Ob es aber wirklich staatliche Gelder waren, die über den Umweg der Sachsenring Automobiltechnik AG die Werbeaktion unterstützen, ist fraglich. Fest steht, die SAG übernahm tatsächlich die Chipfabrik "ZMD". Und auch die staatlichen Beihilfen hierzu wurden, anders als ursprünglich vorgesehen, auf 29 Millionen Mark aufgestockt. Drei Millionen Mark hat die SAG daraufhin für die Kampagne gespendet. Das alles bestätigt selbst die CDU-Führung in Dresden. Warum aber und auf wessen Veranlassung hin es zu dem Zuschlag bei der Geldspritze kam, darüber streiten sich die Beteiligten.

Nach Darstellung der Staatssekretärin im sächsischen Wirtschaftsministerium, Andrea Fischer (CDU) sei der Grund für die Erhöhung der Beihilfen ein alter Kredit der Chip-Fabrik gewesen. 1996 sei der "ZMD" ein Darlehen gewährt worden, das durch den neuen Eigentümer, die SAG, wieder zurückgezahlt werden musste. Nur hierfür seien die zusätzlichen Gelder bereitgestellt worden.

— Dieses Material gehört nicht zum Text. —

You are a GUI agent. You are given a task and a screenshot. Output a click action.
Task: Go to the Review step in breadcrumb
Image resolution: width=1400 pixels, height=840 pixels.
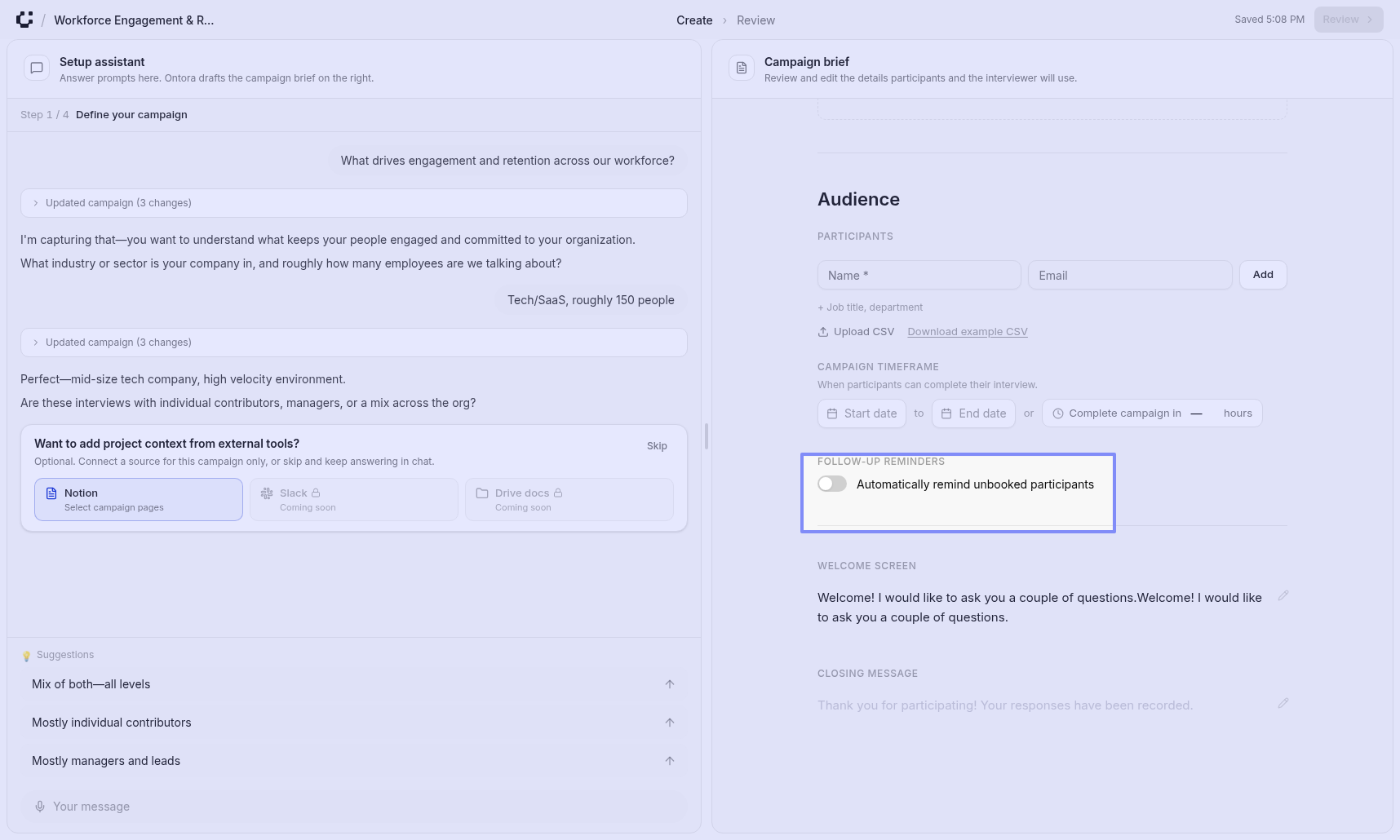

Unternehmer Rittinghaus dagegen behauptet, seine mittlerweile Pleite gegangene SAG hätte die höheren Zuschüsse vom Land nur erhalten, weil er im Gegenzug den Sachsen-Werbefeldzug sponserte.

Nur eine Scherzfrage

Der frühere Wirtschaftsminister Kajo Schommer räumte zwar ein, dass er den damaligen Chef der SAG Rittinghaus zu einer Wahlkampfspende aufgefordert habe. Das habe er aber nur scherzhaft gemeint. Nach einem Bankett sei er mit Rittinghaus zusammengetroffen. Dieser sei auf ihn zugekommen und sagte, man müsse etwas tun. Schommer habe daraufhin in Weinlaune geantwortet: "Da spenden Sie doch ein paar Millionen."

Ein Scherz, über den die Opposition im sächsischen Landtag nicht lachen kann. Die PDS-Fraktion hat bereits beschlossen, die Einberufung eines Untersuchungsausschusses zu beantragen. Und auch die SPD signalisierte hierzu ihre Unterstützung. Dort wird zu klären sein, ob die höheren Beihilfen wirklich nur für die Darlehensrückzahlung gewährt wurden, oder ob nicht doch der CDU-Wahlkampf indirekt mit staatlichen Geldern finanziert wurde.